FRANCE, terre d’asile……
Ils ont osé, ils ont expulsé le jeune Kurde Ibrahim
Vendredi 9 novembre matin, Ibrahim a été extrait du Centre de rétention administrative (CRA) du Mesnil-Amelot à 7 heures et conduit à Roissy pour être expulsé. Alerte immédiate chez tous ses soutiens qui seront 200 personnes à se rassembler à l’aéroport. Toute la matinée, les autres qui n’ont pu venir, le réseau tout entier continue à faxer, mailer à la présidence de la République pour stopper jusqu’à la passerelle l’expulsion d’Ibrahim.
Entravé, peut-être drogué, il n’a pu exprimer son refus. EXPULSÉ !
On sait la violence des récents affrontements entre Turcs et Kurdes. Ibrahim expulsé, c’est Ibrahim enrôlé de force dans l’armée turque pour tirer sur ses compatriotes, en danger de mort à tout moment, comme les autres Kurdes alévies engagés dans l’action politique. (Lire le billet précédent.)
Ibrahim avait des rêves, vivre, étudier, travailler en France loin des persécutions qu’a subi sa famille en Turquie. 21 ans ce n’est pas un âge pour mourir !
• Brigitte Cerf (RESF 77) •
Au moment où l’Education nationale est incitée à méditer sur la mémoire de Guy Môquet, deux lettres d’aujourd’hui témoignent de la vraie bagarre pour la liberté.
Celle d’Ibrahim Arpaci demandant l’asile politique, suivie de celle de ses copains lycéens.
• Lettre d’Ibrahim Arpaci
Je me permets par la présente de vous présenter une demande de reconnaissance de ma qualité de réfugié comme je l’explique ci-dessous, je risque de graves persécutions en Turquie du fait de mes
origines Kurdes alévies ainsi que de mes opinions et activités politiques. Je vous demande de bien vouloir enregistrer ma demande et trouver ci-dessous mon récit biographique ainsi que l’exposé de mes motifs.Je suis né le 30 août 1986, à Sunnet, village du district d’Elbistan dans le département de K.Maras au sein d’une famille kurde alévie. Jusqu’en 1991, j’ai vécu au village. En été 1991 nous sommes allés
rejoindre mon père à Iskenderun. Mon père y travaillait dans une usine de métallurgie. Il devenait de plus en plus difficile de rester au village. A cause de son soutien à la lutte nationale kurde alévie, la
population des villages d’Elbistan a été très durement touchée par la répression de l’armée turque. Plusieurs villages ont été complètement détruits. Notre village comptait environ une cinquantaine de foyers, mais en 1993 il n’y restait plus personne.C’est donc à Iskanderun que j’ai commencé mes études. J’ai été diplôme du lycée en 2004 puis, étant recherché par les forces de l’ordre, je n’ai pas pu poursuivre d’études supérieures. Les Kurdes alévies de la région d’Elbistan ont massivement lutté dans les rangs des organisations illégales de gauche turque et dans ceux du mouvement national kurde. Cet engagement intense contre l’Etat provient sans doute du fait qu’ils ont été depuis fort longtemps opprimés par les autorités et la population civile turque sunnite.

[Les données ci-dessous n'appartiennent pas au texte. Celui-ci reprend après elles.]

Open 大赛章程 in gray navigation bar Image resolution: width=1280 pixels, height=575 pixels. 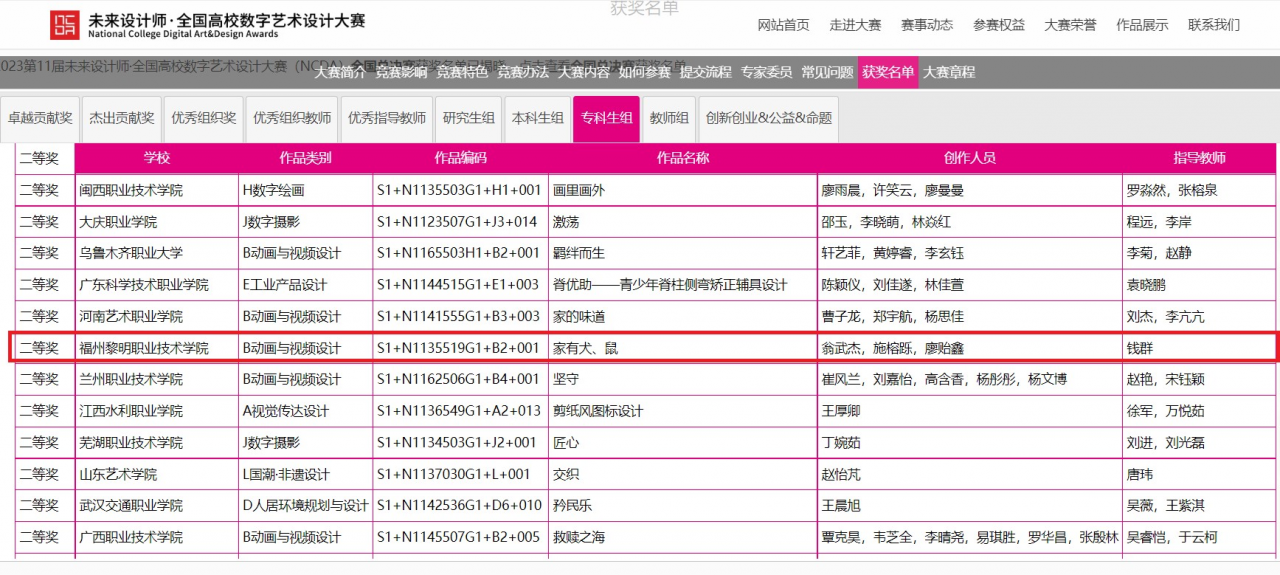[948, 72]
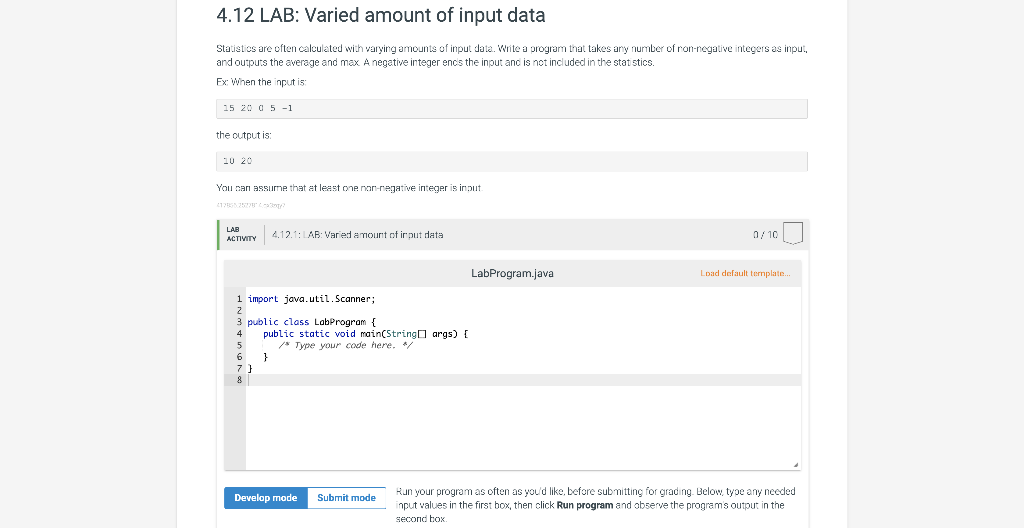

Ethniquement et religieusement, ce sont deux communautés différentes. Les autorités ont attisé les différends entre ces deux communautés et activement soutenu les Turcs sunnites contre les Kurdes alévies. Ainsi, nous faisions l’objet d’une double répression ethnique et religieuse. Il suffit de donner l’exemple du massacre de K.Maras en 1978, tristement célèbre. Des centaines d’alévies avaient été massacrés sauvagement par les Turcs sunnites encouragés et soutenus par les forces de l’ordre.
Pour les intégristes sunnites, les alévies sont des hérétiques. Selon eux, tuer sept alévies ouvre la porte du paradis. Même à Iskenderun, j’ai été constamment témoin de cette intolérance vis à vis de notre communauté. Pendant tout le mois du ramadan, nous vivions dans la crainte de persécutions car nous ne jeûnions pas. Les membres de ma famille et mes proches parents ont fait l’objet de graves persécutions du fait de leur opposition à l’Etat turc. Des dizaines de mes cousins ont été arrêtés à de multiples reprises, torturés. Beaucoup ont quitté la Turquie et vivent aujourd’hui comme des réfugiés dans les différents pays européens.